- [Records for processing]
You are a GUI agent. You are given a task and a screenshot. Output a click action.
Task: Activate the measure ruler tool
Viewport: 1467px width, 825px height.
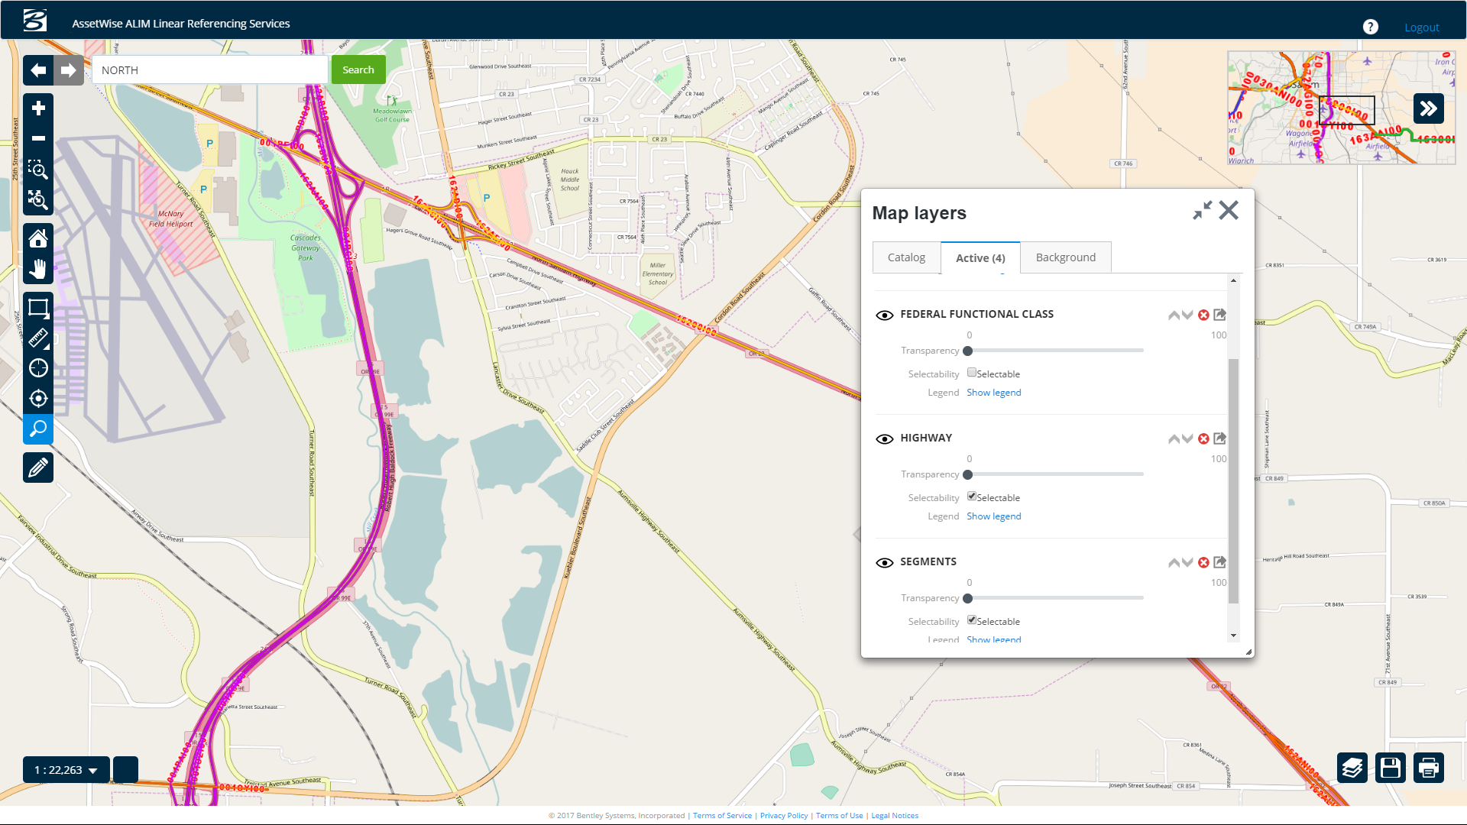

...

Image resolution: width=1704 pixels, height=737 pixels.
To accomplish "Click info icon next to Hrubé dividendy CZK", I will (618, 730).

---

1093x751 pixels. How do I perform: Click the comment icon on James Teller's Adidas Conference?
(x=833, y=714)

- [The request] Please repeat the records from the line with "You are a GUI" to the line with "Viewport: 1467px width, 825px height.", swapping "measure ruler tool" for "zoom tool" and leaving everything else unchanged.

- [Reply to the exercise]
You are a GUI agent. You are given a task and a screenshot. Output a click action.
Task: Activate the zoom tool
Viewport: 1467px width, 825px height.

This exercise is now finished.